Proving the supremum of a set

Question

Let A be a nonempty subset of $\mathbb R$ and let m be an upper bound of A. Prove that $m = supA$ iff $ \forall n \in \mathbb N, \exists a \in A, m < a + \frac 1n$.

I don't really have any idea where to start with this one. I've tried the following:

Let $x<m$. Then, $m-x>0$. Since $m-x$ is positive, there exists $n \in \mathbb N$ such that $m-x > \frac 1n$. So, $ m > x + \frac 1n$.

But, this is the opposite of what I need to prove.

Any hints on where to start or the right path to take would be greatly appreciated, thanks!

Answer 1

a) Let $m= \sup A$ and $n \in \mathbb N$. Then $m - \frac{1}{n}<m$, hence $m - \frac{1}{n}$ is not an upper bound of $A$, thus there is $a \in A$ such that $a > m - \frac{1}{n}$ .

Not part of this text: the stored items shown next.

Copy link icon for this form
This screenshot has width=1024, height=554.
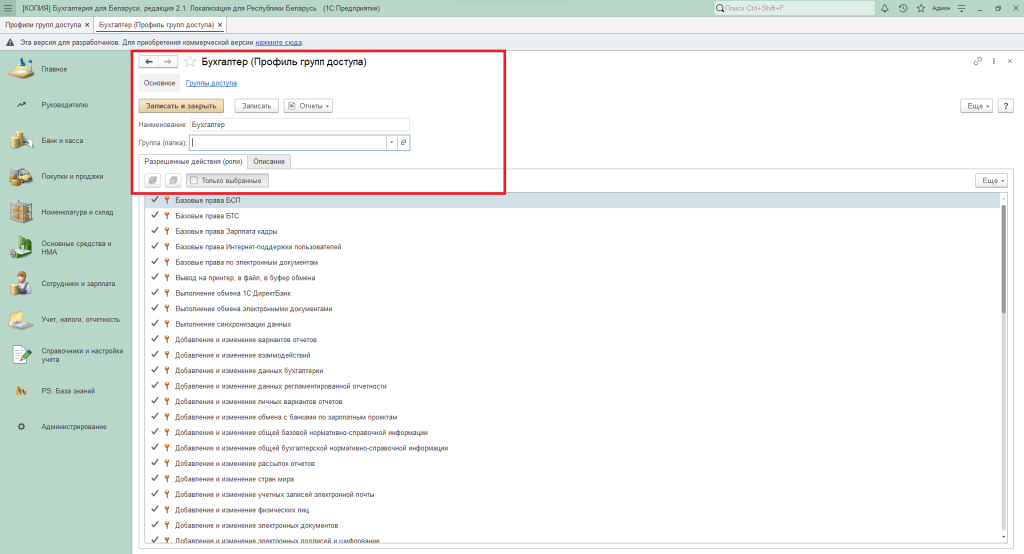pos(977,62)
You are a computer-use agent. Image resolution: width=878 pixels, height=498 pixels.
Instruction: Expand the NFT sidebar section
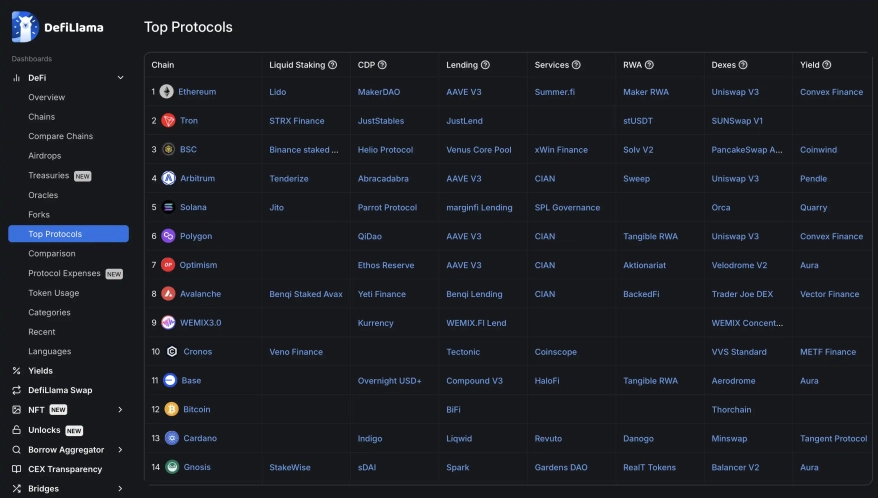click(x=120, y=409)

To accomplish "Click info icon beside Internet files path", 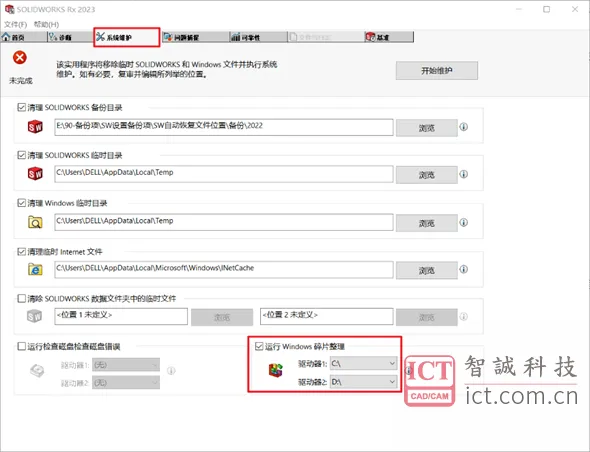I will 464,269.
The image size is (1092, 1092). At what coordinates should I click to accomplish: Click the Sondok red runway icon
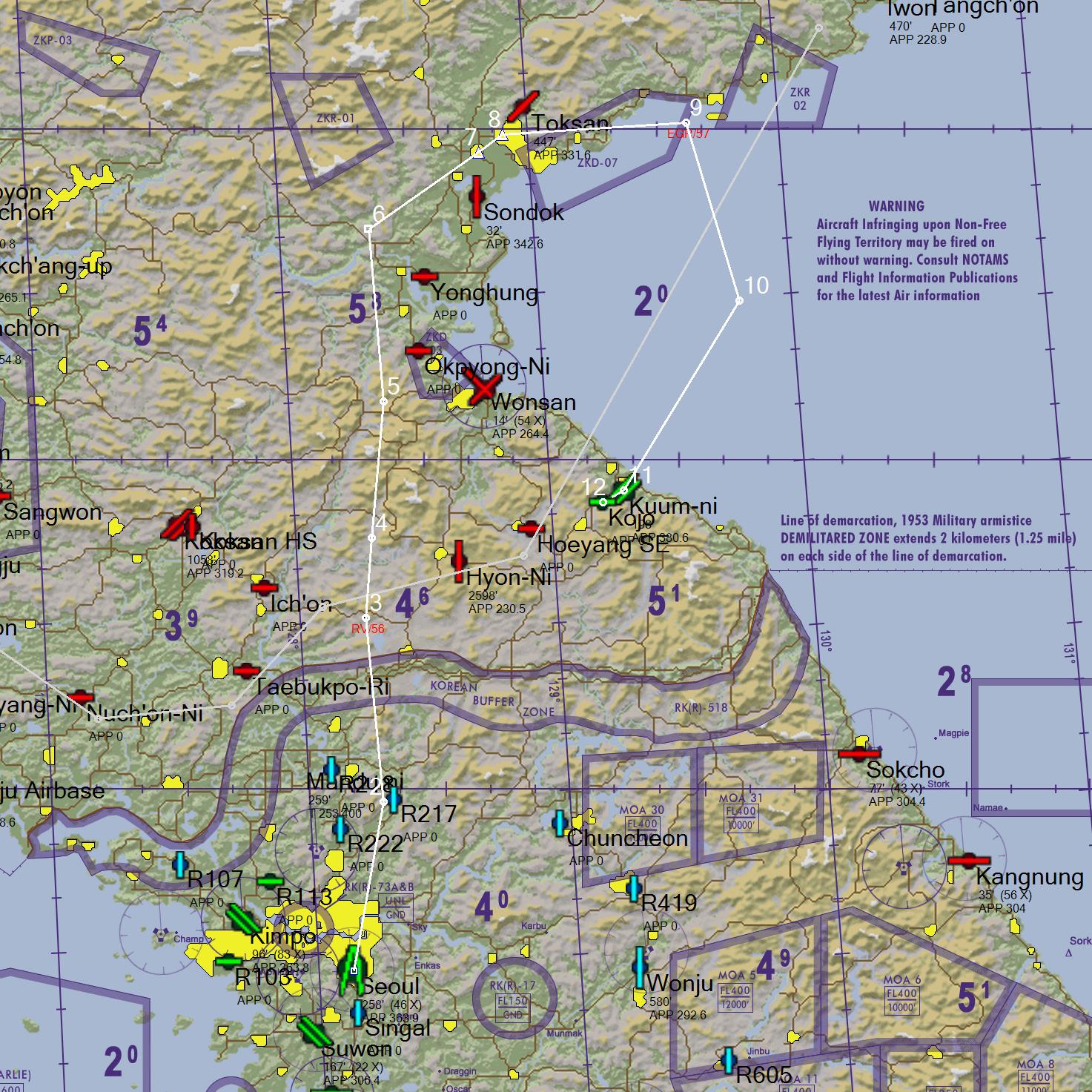point(476,196)
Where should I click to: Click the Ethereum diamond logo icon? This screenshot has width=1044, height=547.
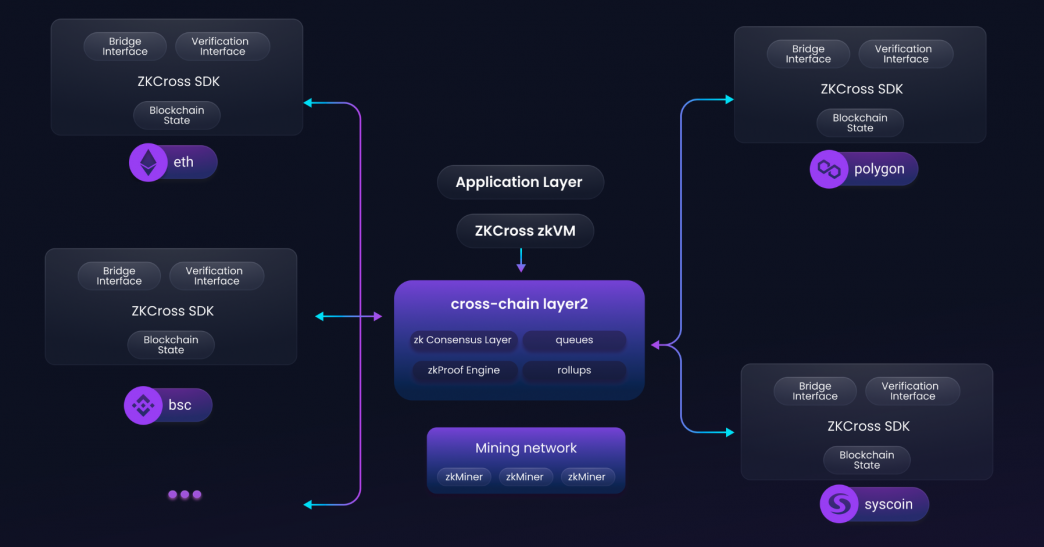point(148,163)
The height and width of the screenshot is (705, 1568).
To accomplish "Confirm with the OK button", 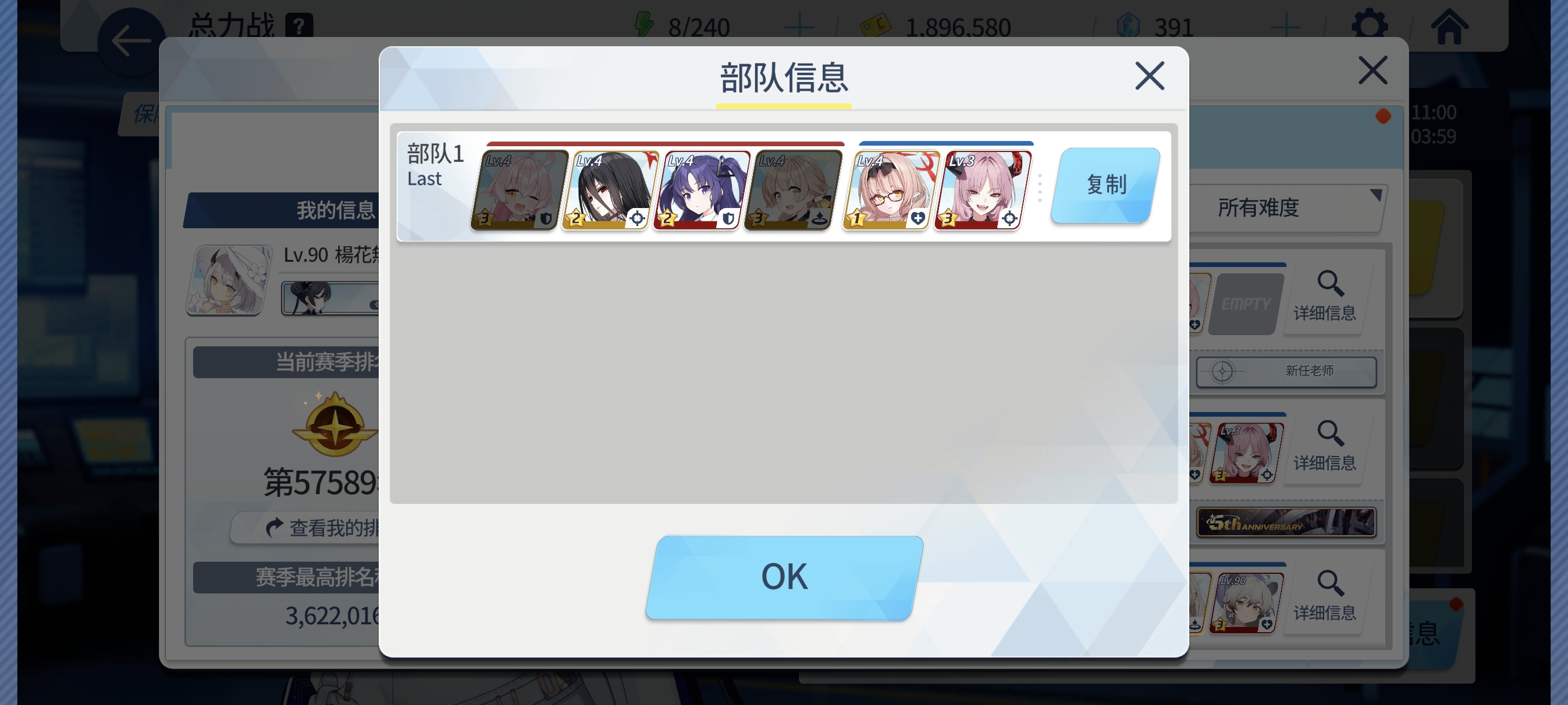I will (x=784, y=577).
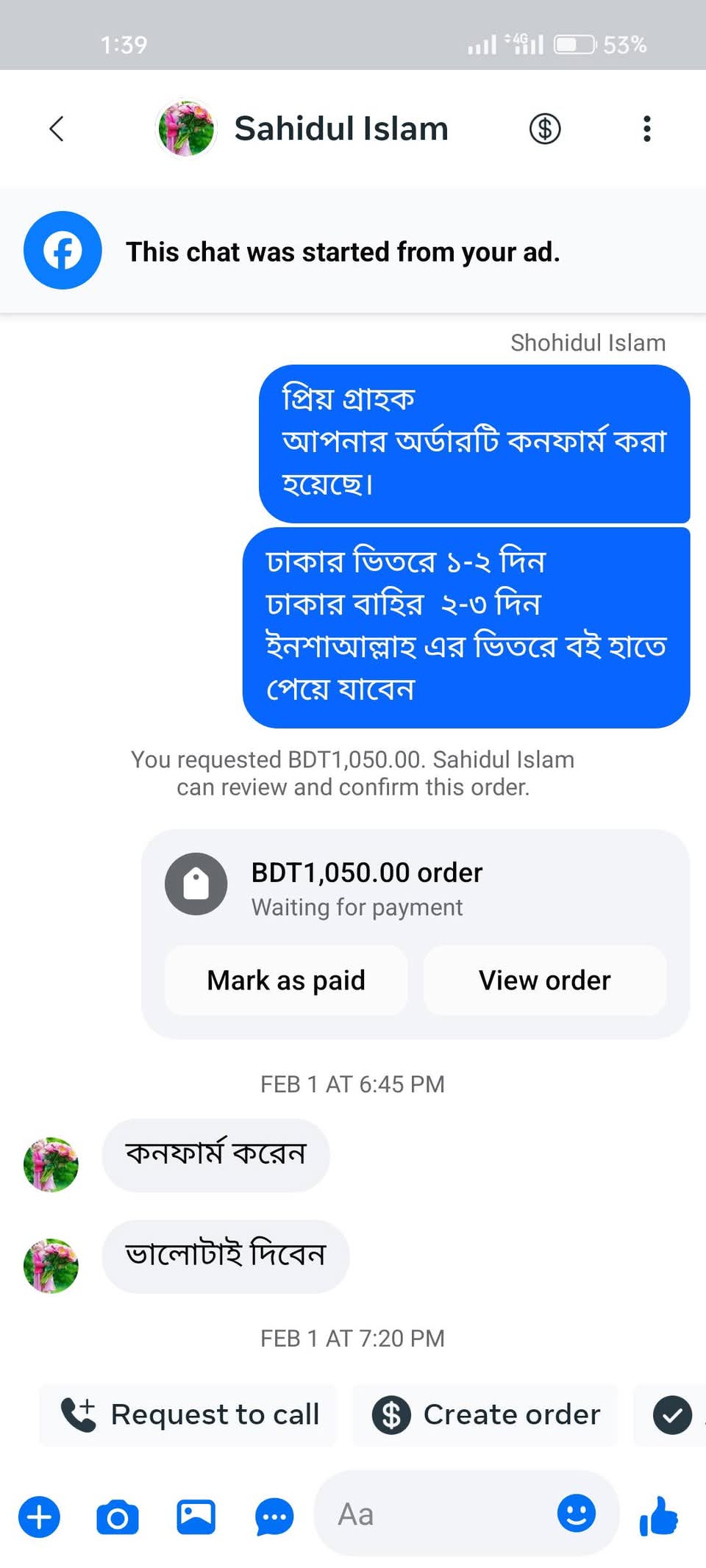Viewport: 706px width, 1568px height.
Task: Open the dollar payment icon in header
Action: pos(545,129)
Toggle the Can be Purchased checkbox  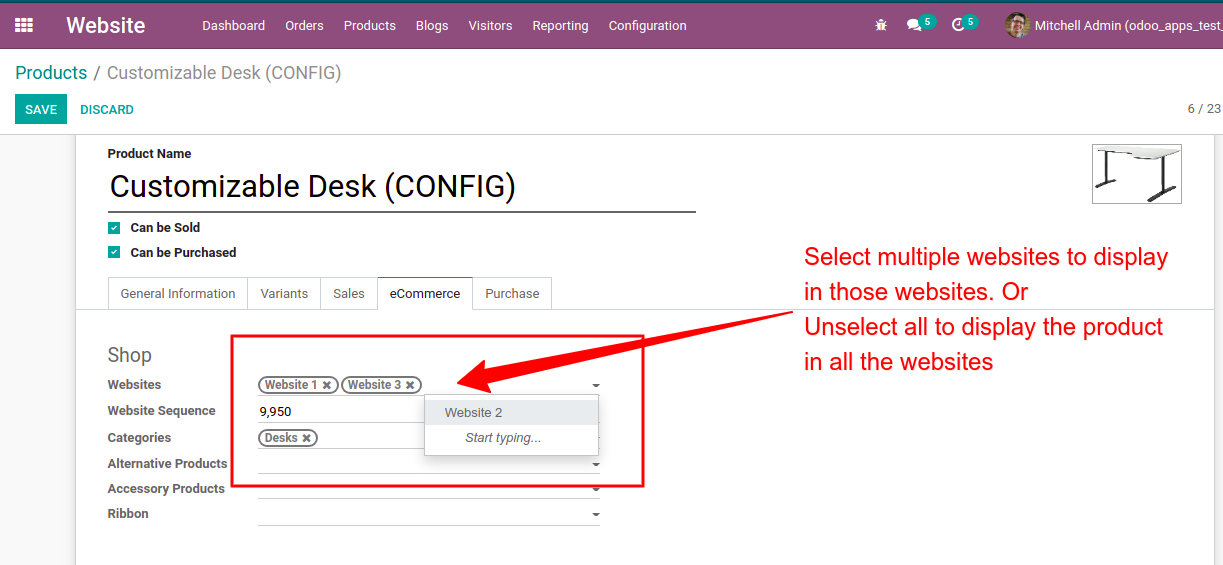point(114,253)
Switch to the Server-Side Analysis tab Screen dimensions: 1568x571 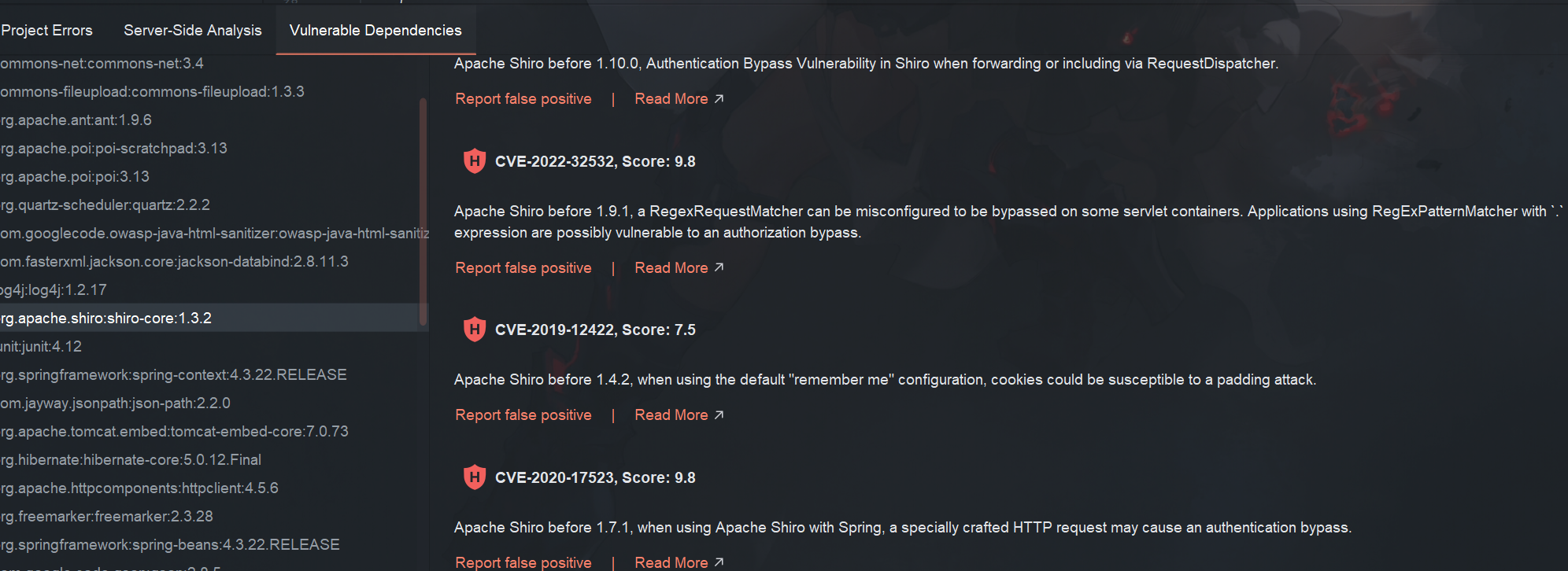point(193,31)
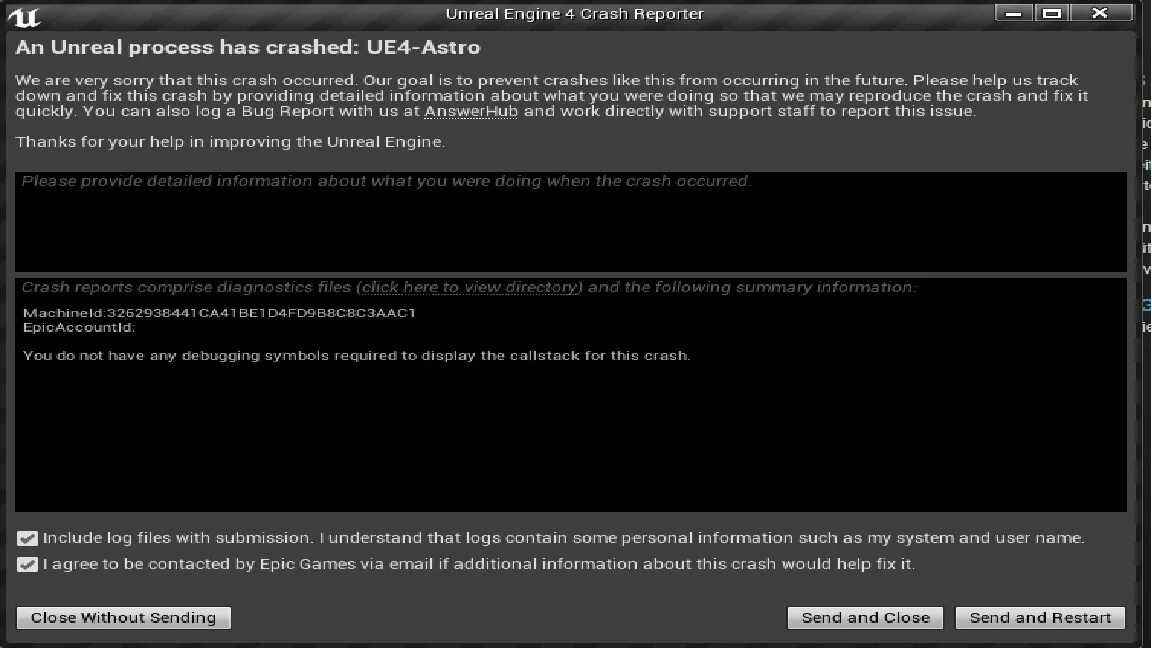The image size is (1152, 648).
Task: Toggle agree to be contacted checkbox
Action: pyautogui.click(x=28, y=564)
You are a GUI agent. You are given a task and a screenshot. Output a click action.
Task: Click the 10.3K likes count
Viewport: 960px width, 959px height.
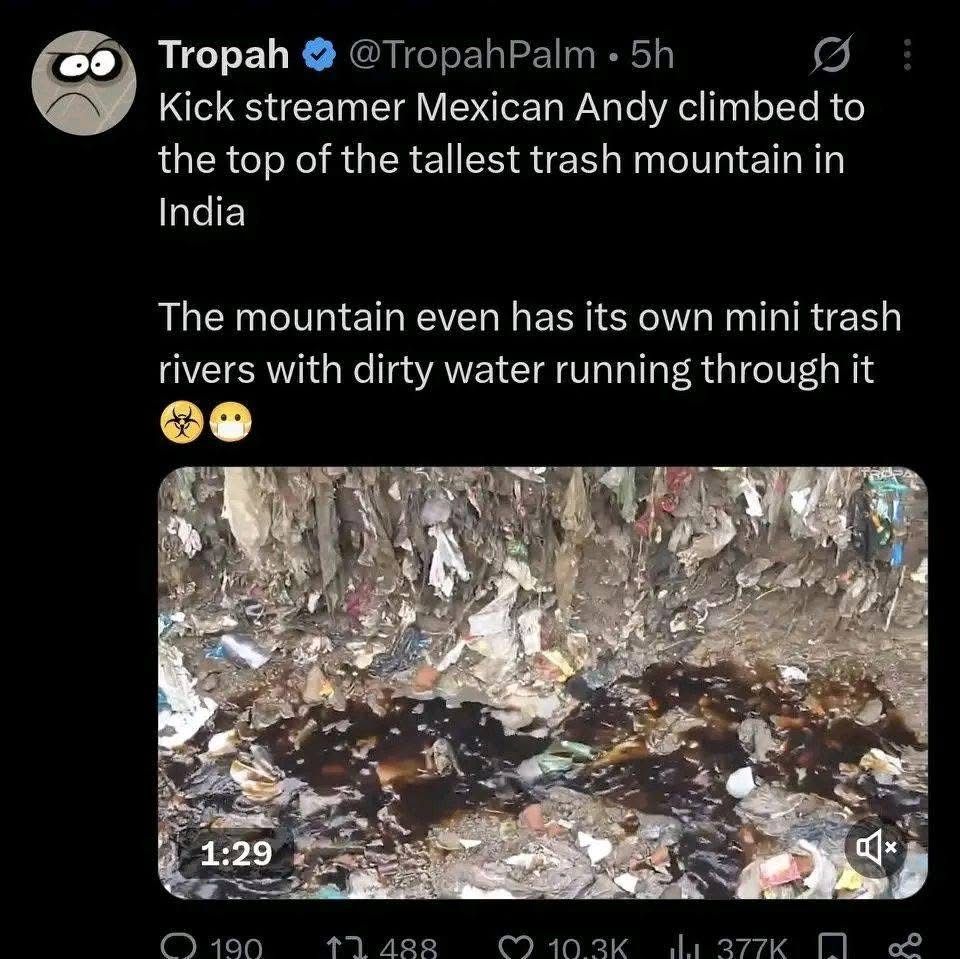tap(587, 947)
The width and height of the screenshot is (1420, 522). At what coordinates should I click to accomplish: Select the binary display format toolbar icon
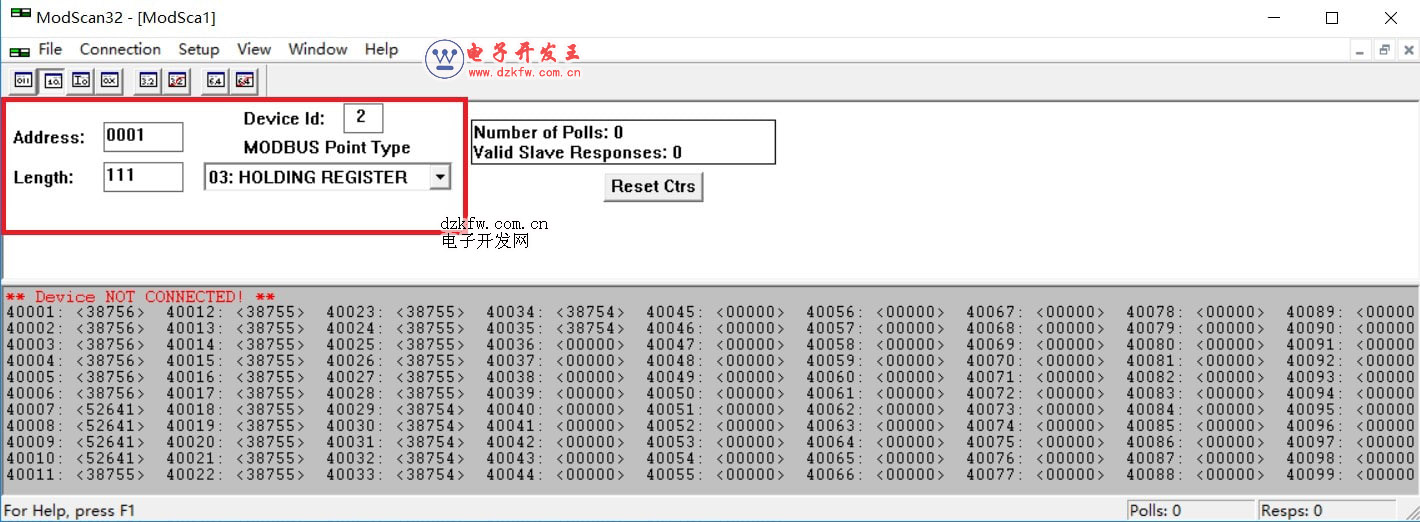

b) Suppose that we have $\forall n \in \mathbb N, \exists a \in A: m < a + \frac 1n$.

Let $s= \sup A$ and assume, to the contrary, that $s \ne m.$ Then $s<m$, hence $m-s>0$. There is $n \in \mathbb N$ such that $\frac1n<m-s$.

There is $a \in A $ with $m<a+\frac1n.$ This gives $a>m- \frac1n>s,$ a contradiction.

Answer 2

If $m=\sup A$ then $m-\frac1n$ is not an upper bound of $A$.

So some $a\in A$ exists with $m-\frac1n<a$ or equivalently $m\leq a+\frac1n$.

Conversely assume that $b$ is an upper bound of $A$ with $b<m$.

Then $0<\frac1n<m-b$ for $n$ large enough and for this $n$ we can find an $a\in A$ with $$m<a+\frac1n<a+m-b\leq m$$ The last inequality on base of $a\leq b$, since $b$ is an upper bound of $A$.

So a contradiction is found and we conclude that no upper bounds exist that are "smaller" than $m$.

This means that $m$ is the least upper bound of $A$.